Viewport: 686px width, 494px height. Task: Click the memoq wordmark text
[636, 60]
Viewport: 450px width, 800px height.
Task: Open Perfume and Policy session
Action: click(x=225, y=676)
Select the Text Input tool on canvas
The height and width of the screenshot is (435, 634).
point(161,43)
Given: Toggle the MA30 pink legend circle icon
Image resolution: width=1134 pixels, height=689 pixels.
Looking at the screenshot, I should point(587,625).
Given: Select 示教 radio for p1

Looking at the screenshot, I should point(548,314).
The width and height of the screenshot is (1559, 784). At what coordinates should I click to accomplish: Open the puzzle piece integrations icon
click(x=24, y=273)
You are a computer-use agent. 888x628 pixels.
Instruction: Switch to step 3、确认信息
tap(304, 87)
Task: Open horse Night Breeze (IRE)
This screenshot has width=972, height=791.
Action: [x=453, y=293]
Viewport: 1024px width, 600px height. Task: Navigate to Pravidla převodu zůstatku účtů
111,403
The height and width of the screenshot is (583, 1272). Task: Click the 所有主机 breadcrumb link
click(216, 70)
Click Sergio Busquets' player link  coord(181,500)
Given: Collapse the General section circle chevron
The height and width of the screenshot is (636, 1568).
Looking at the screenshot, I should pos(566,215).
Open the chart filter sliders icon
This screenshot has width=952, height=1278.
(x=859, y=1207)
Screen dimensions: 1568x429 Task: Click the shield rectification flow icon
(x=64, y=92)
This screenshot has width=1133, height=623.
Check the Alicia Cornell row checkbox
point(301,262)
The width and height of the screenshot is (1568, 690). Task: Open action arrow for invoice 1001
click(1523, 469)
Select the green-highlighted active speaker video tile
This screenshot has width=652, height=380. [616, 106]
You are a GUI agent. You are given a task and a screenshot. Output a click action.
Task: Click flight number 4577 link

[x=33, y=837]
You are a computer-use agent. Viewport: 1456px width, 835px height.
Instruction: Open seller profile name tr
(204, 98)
◆ ◆ ◆
▶ [YOUR OBJECTIVE]
Your task is to extract the lines running from the one with "Task: Click flight number 4577 link" to the end of the material, inclusive, copying each exactly and adding nothing.

▶ [TASK RESPONSE]
Task: Click flight number 4577 link

[x=33, y=837]
You are a computer-use agent. Viewport: 1456px width, 835px height.
Instruction: Open seller profile name tr
(204, 98)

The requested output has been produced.